March 30, 2016
Foxconn, the Taiwan-based factory operator best known for assembling Apple’s iPhones, is acquiring two-thirds of Japanese electronics manufacturer Sharp, which supplies phone screens to Apple. The $3.5 billion deal, which follows a slew of public negotiations, rumors and setbacks, could provide Foxconn with leverage to make it a more attractive Apple partner. However, some analysts suggest that the acquisition will hand Foxconn an ailing and costly business. Foxconn is facing rising labor costs in China and a global slowdown in smartphones, while Apple diversifies its supply chain.
Foxconn has enjoyed double-digit sales growth in the past, but recently has experienced slowdowns to single-digit percentages. Meanwhile, Apple has sought to give iPhone assembly orders to others, including Taiwan-based manufacturer Pegatron, with a factory near Shanghai.

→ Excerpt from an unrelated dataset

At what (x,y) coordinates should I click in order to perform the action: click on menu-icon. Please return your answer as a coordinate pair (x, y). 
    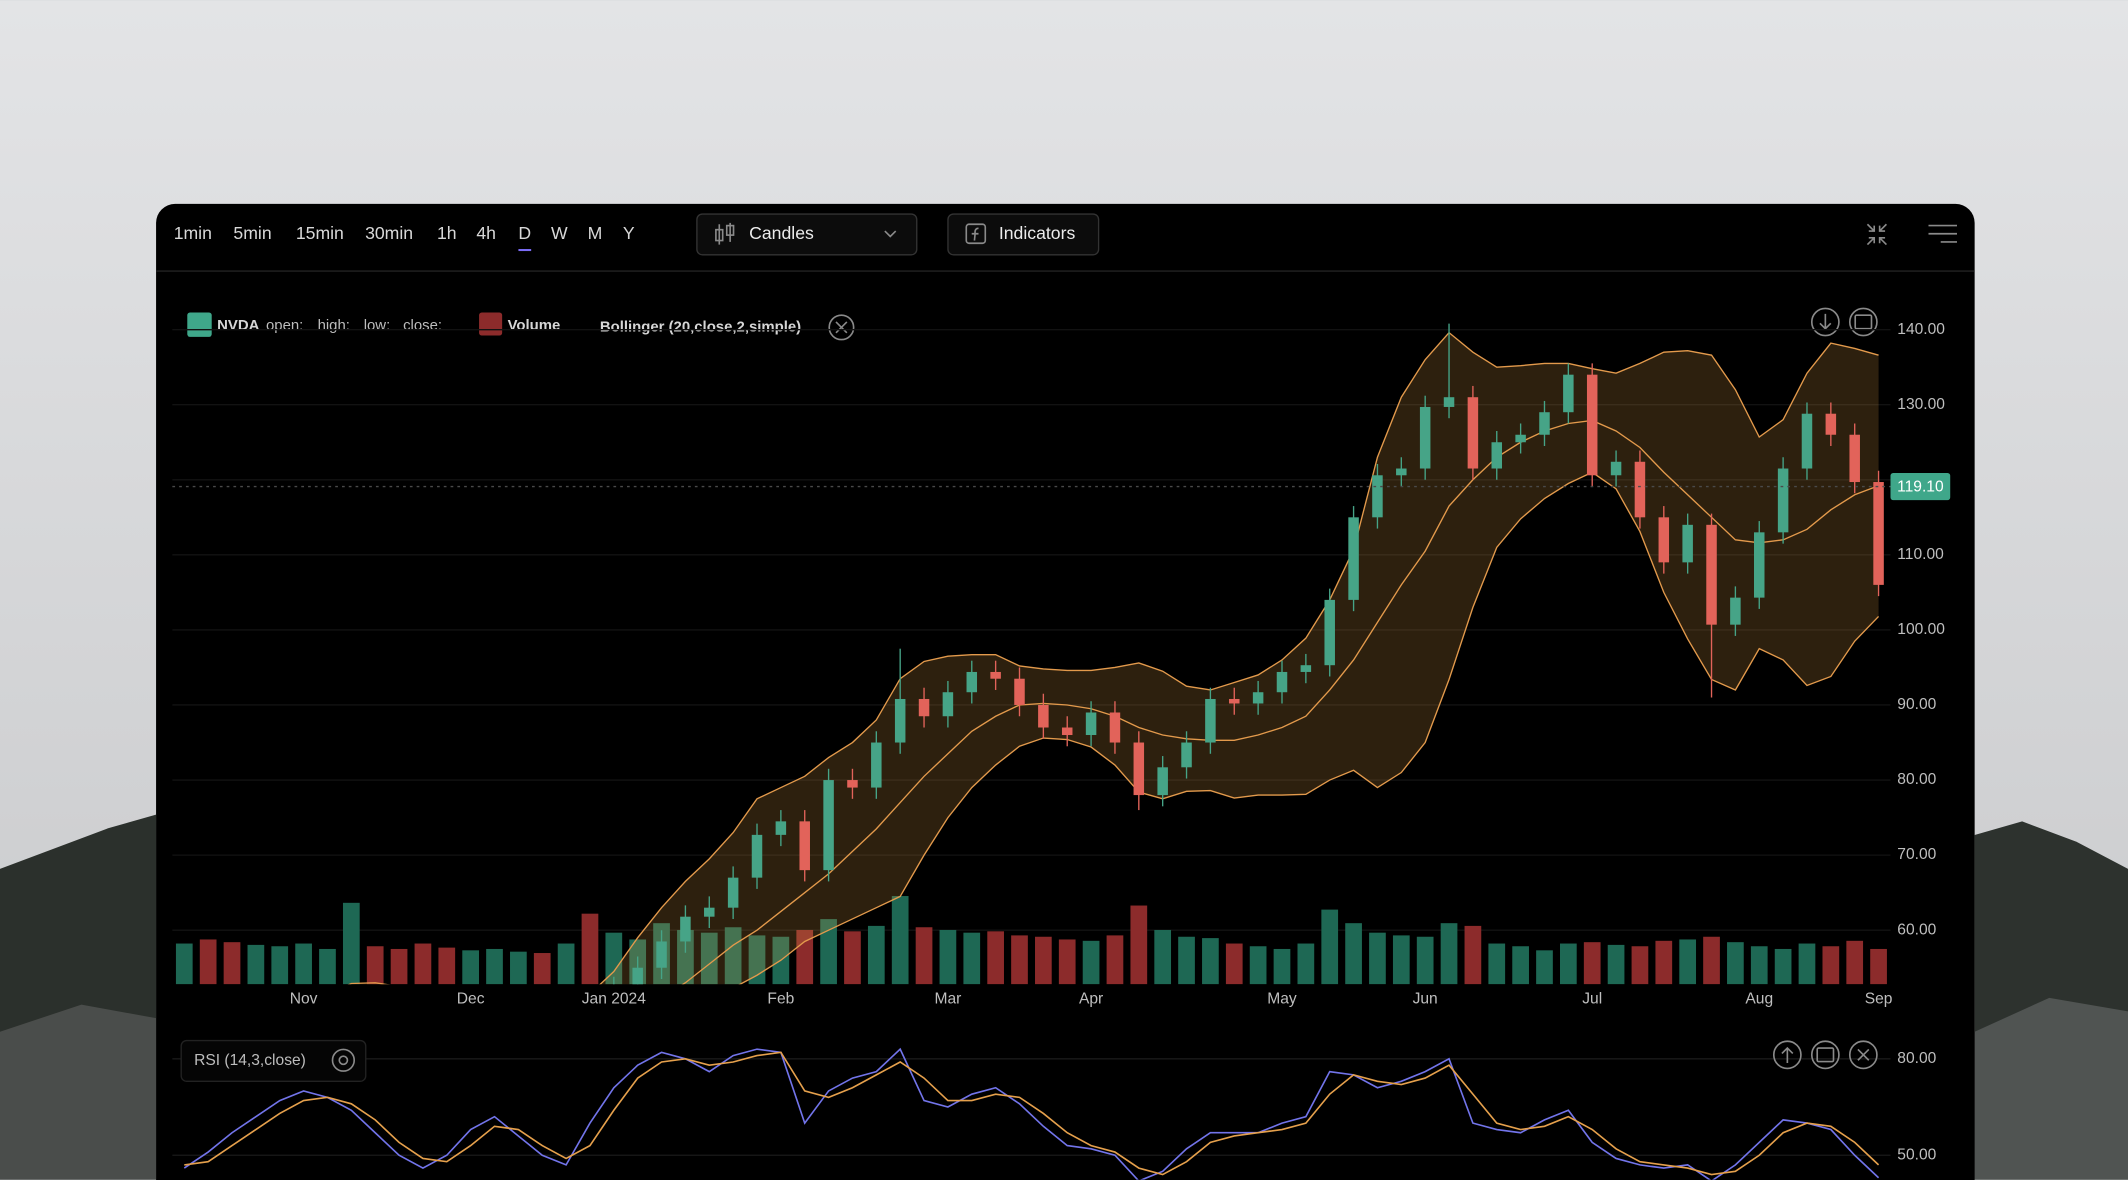
    Looking at the image, I should click on (1943, 234).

According to Bloomberg, Foxconn Technology Group chairman Terry Gou has been pursuing Foxconn for years, but efforts had met a series of obstacles.
Foxconn has now agreed to pay 389 billion yen ($3.5 billion) for a controlling stake in Sharp, which is 100 billion yen less than a deal proposed last month (Gou reportedly negotiated a lower price after learning of liabilities at Sharp).
While the previous deal had unanimous support from Sharp’s board, the revised offer faced opposition from 13 of the board’s directors.
“Using vast facilities in mainland China employing hundreds of thousands of workers, Foxconn figured out a way to assemble the iPhone at a cost low enough that middle-class Americans could afford it,” reports The New York Times.
“The business offered low profit margins, but the work buffed Foxconn’s financial results and cemented its status as the world’s largest maker of hardware for companies like Apple and Sony.”
Gou is looking to expand Foxconn’s efforts beyond manufacturing and assembling to selling electronics directly to consumers.
“We have much that we want to achieve and I am confident that we will unlock Sharp’s true potential and together reach great heights,” he said.
“The sale of an iconic Japanese brand to a foreign company is rare in a country where struggling businesses have long been able to rely on the government and banks for support,” explains Bloomberg.
“INCJ was considered the frontrunner to take control of Sharp as the rescue process began. But Gou refused to back down. He flew to Japan repeatedly and met with government officials, Sharp’s board and its banks to press his case. The effort paid off.”
However, Sanford C. Bernstein analyst Alberto Moel suggests that the Sharp deal presents challenges for Foxconn. “Terry Gou is going to have to do some serious restructuring, spinouts, carve-outs, reduced head counts, centralizing things, and he’ll have to do it at a distance, across a sea with management he doesn’t really control,” Moel said. “It won’t be easy.”